Arundhati Roy’s prose is once again as razor-sharp as ever. The collection of essays on the ever-evolving complexion of democracy in an era of neo-liberal economies demands this incisive analysis of those dark events that blemished Indian history between the 90s to the present. Her main interrogation bases itself on two questions: "What happens once democracy has been used up? When it has been hollowed out and emptied of meaning?"

The amalgamation of democracy and the free market economy has moved all motivation towards profit. Such "predatory capitalism" stands behind the strengthening of neo-liberalism that cohabits with governments that remain ever incorrigible in collaborating with economic giants for short-term gain. As Roy aptly asks, "Could it be that democracy, the sacred answer to our short-term hopes and prayers, the protector of our individual freedom and nurturer of our avaricious dreams will turn out to be the endgame for the human race?"

At the outset, Roy blames democracy’s "nearsightedness" as its chief blemish and paradoxically its only attractive feature. We survive for the moment and create a future to which we turn a blind eye. It is with this undertone that Roy’s acts of resistance become meaningful at the very moment of crisis, may it be the Gujarat genocide, or the attack on Parliament, or the disturbing uprising in Kashmir in 2008 or the Mumbai terrorist attack. Though one has read most of the essays that appear in this anthology elsewhere, they together strike a note of exasperation and anger at the dismal evolution of Indian democracy.

The book has no single narrative. The interplay of rage and humour goes a long way in cynically shattering received "truths". The various essays and speeches are both agitational and inspirational in nature, presenting eye-opening as well as provocative responses and views that together build this fascinating collection of dissident writing traced through the global use of rebellion against capitalism and racial bigotry.
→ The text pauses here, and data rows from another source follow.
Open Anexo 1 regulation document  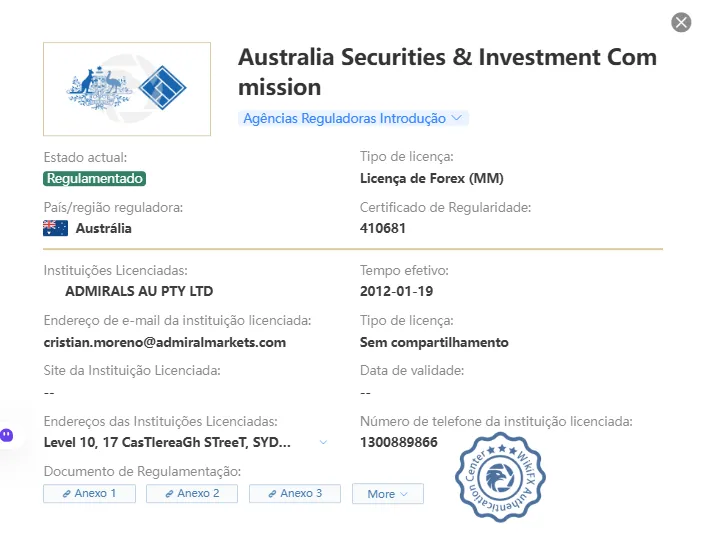coord(90,493)
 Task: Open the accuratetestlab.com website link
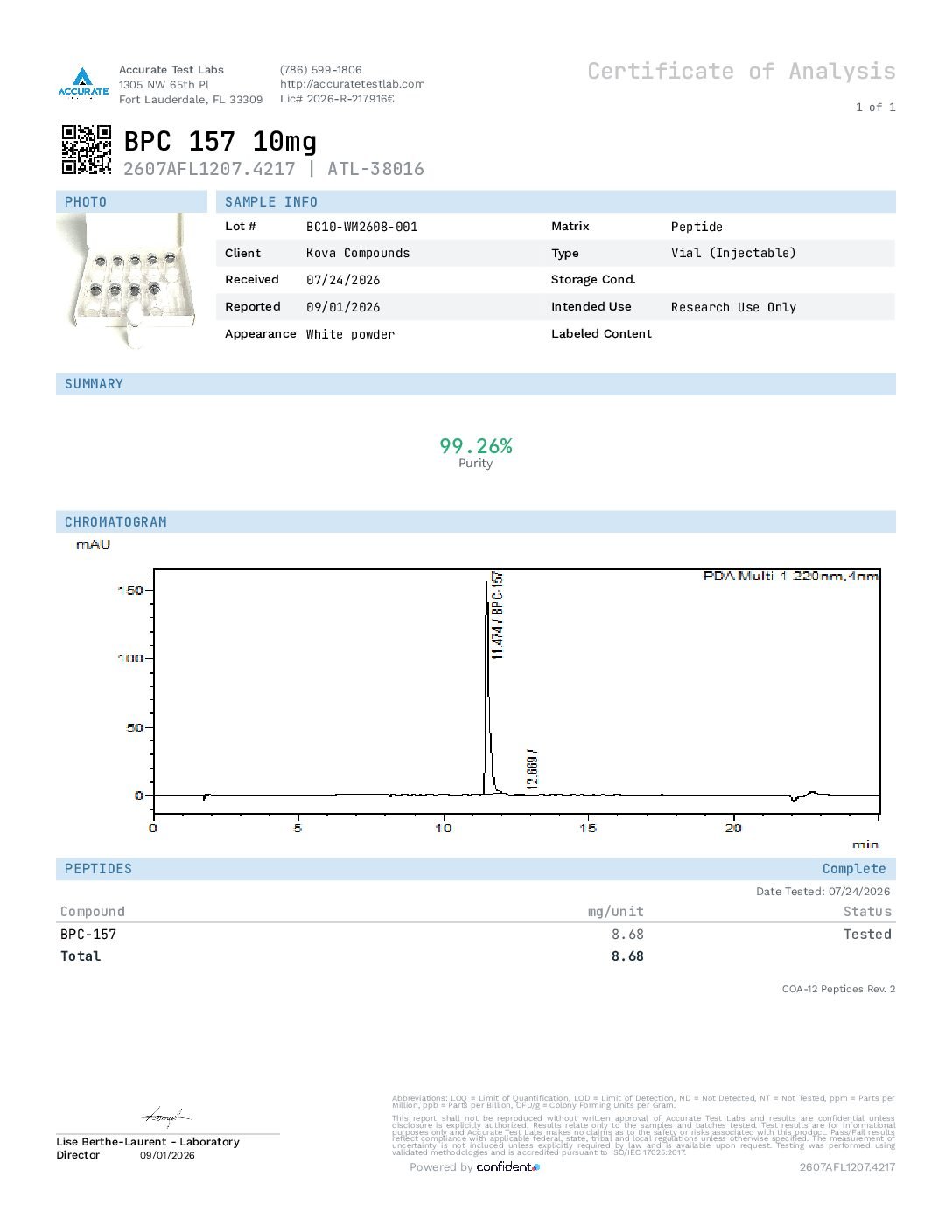(353, 84)
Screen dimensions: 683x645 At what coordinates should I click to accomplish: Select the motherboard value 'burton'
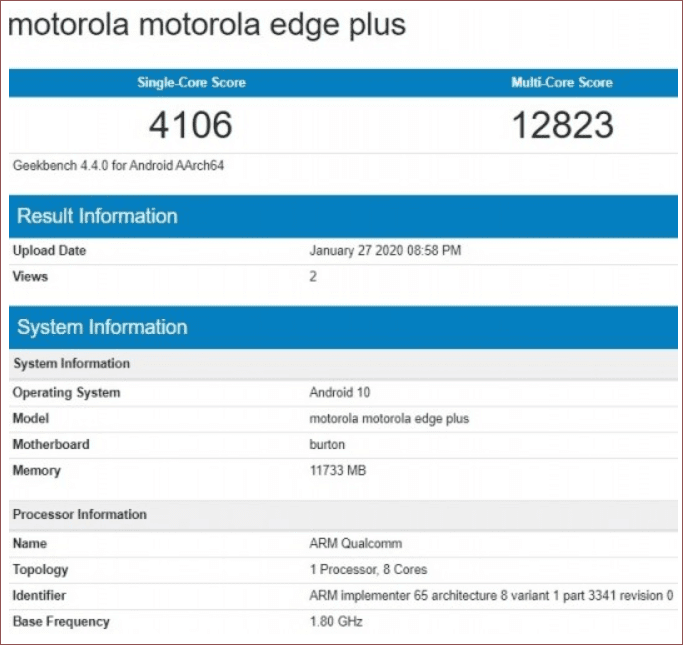coord(327,445)
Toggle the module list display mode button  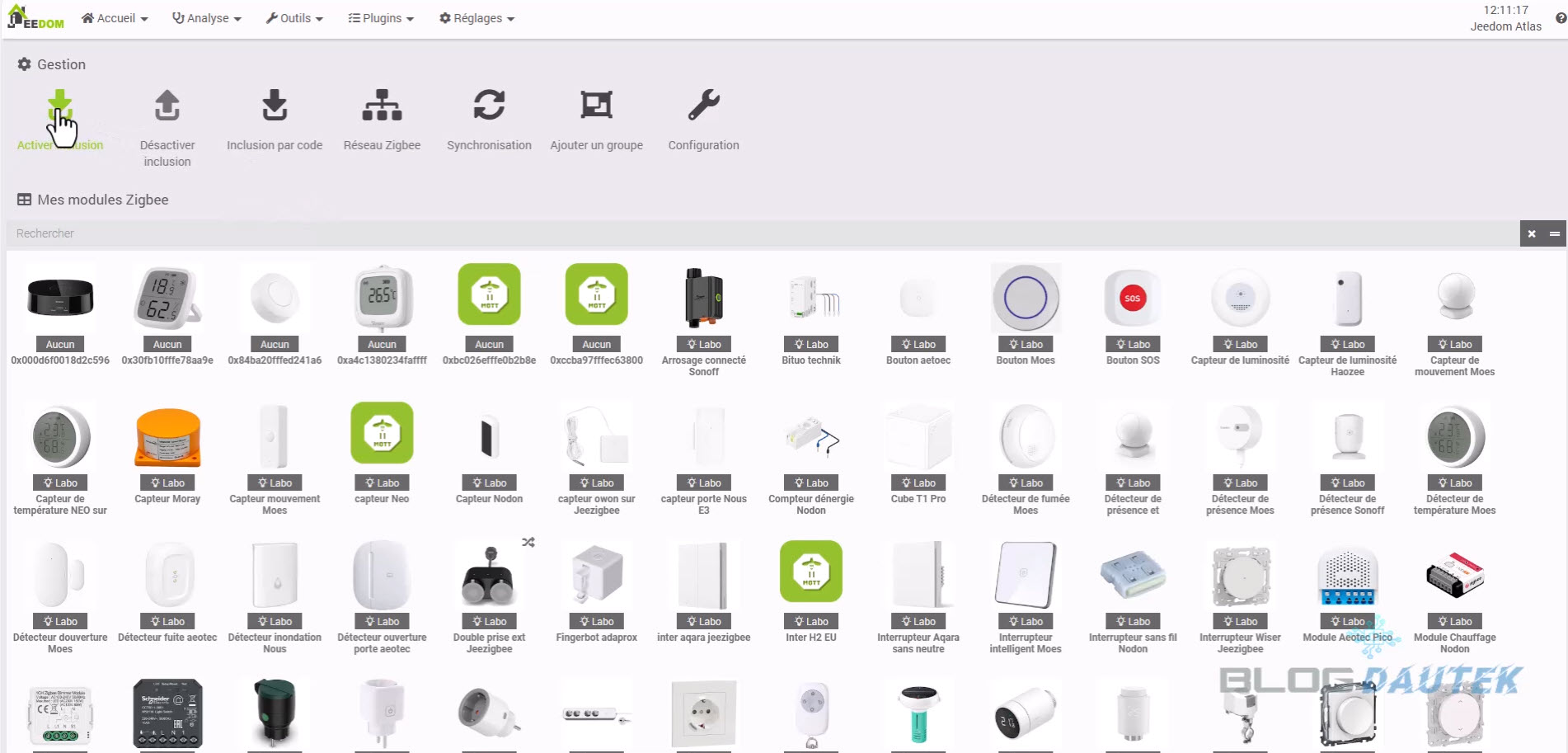pyautogui.click(x=1555, y=233)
In all this free market dramatics, writing from the heart of the matter in areas of social justice, universal human rights, rule of law and transnational camaraderie becomes singularly an aspiration of survival and a motivating force behind all libratory movements.

The book is indeed a lucid and balanced account of some of the most important intellectual and political debates in contemporary Indian history. The inspiration of Noam Chomsky, Howard Zinn and John Berger works in Roy in ways which makes a substantial difference to the exposure and castigation of cross-border terrorism, the infringement of human rights, the curse of ethnic cleansing and the lack of human concern for ecological balance.